- [Study text]

A coal plant with smokestacks blowing smoke
George Frey / Getty Images

The EPA highlights Boundary Dam in its proposed rulemaking but does not note that the facility only captures about half of its CO2 emissions, far short of its targeted 90 percent.

“It’s not feasible to decarbonize using carbon capture and storage,” said Bruce Robertson, an energy finance analyst for the nonprofit Institute for Energy Economics and Financial Analysis. “A far more effective way is to produce renewable electricity,” the cost of which has fallen precipitously in recent years. One paper published in 2021 found that cost reductions in wind and solar reduced the value of CCS by up to 96 percent.

Even utilities that were once bullish on CCS have in recent months seemed to reverse course, suggesting that the EPA’s technology-based standards might not be so easy to meet with CCS after all. As reported by Time, some three dozen utility companies submitted a comment to the EPA last summer highlighting the “low likelihood” that CCS would be appropriate for use in the agency’s power plant regulations. They criticized the EPA for pointing to pilot projects as evidence of CCS’s viability. “A proposed or developing project … is not proof of a technology being available,” the utilities wrote.

It’s hard to say what kind of political considerations ultimately shaped the agency’s new proposal. Whether the EPA believes in CCS or is deliberately using it as a “cudgel” against power plant operators — potentially a backdoor approach to encourage a switch to renewable energy without technically mandating it — is unclear. The EPA did not directly respond to Grist’s request for comment on generation-shifting and instead said it had considered “a range of technologies” in developing its proposed carbon pollution standards.

- [The problem]
Answer these questions using the carbon capture article above.
1. About how much of its CO2 emissions does Boundary Dam capture?
2. By how much did a 2021 paper find that cheaper wind and solar reduced the value of CCS?
3. About how many utility companies sent a comment to the EPA last summer?

- [Dataset content]

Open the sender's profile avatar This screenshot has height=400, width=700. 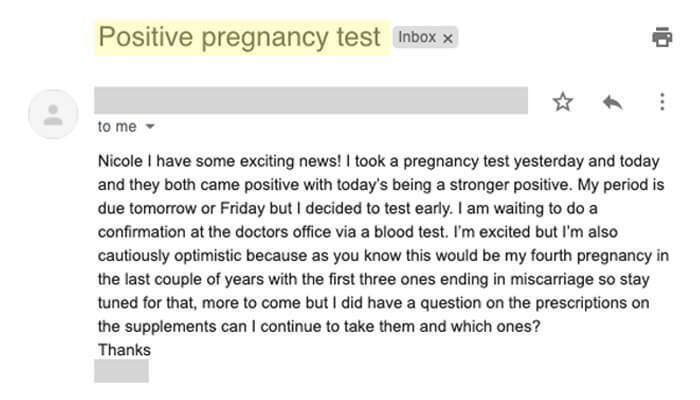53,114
---
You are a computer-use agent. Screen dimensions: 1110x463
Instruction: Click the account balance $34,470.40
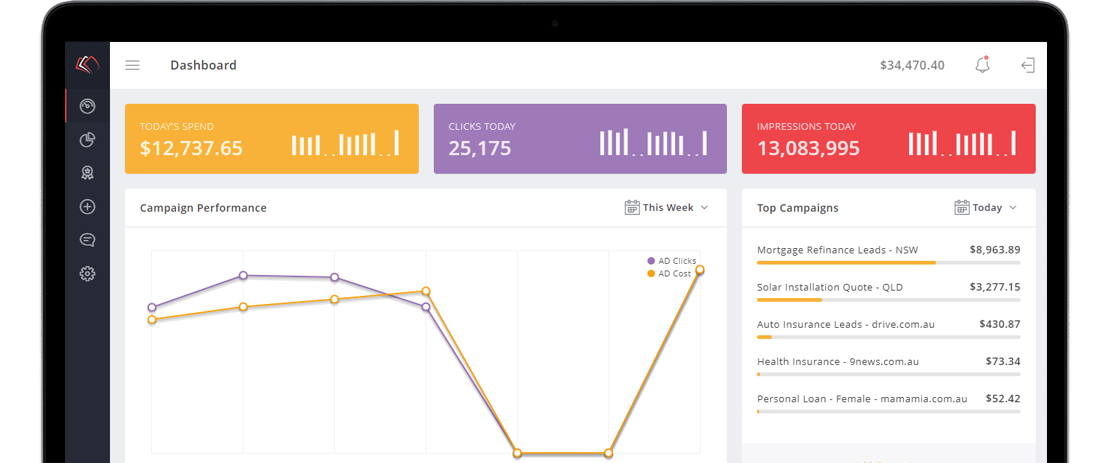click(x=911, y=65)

- [Answer for the task]
1. About half.
2. By up to 96 percent.
3. Some three dozen.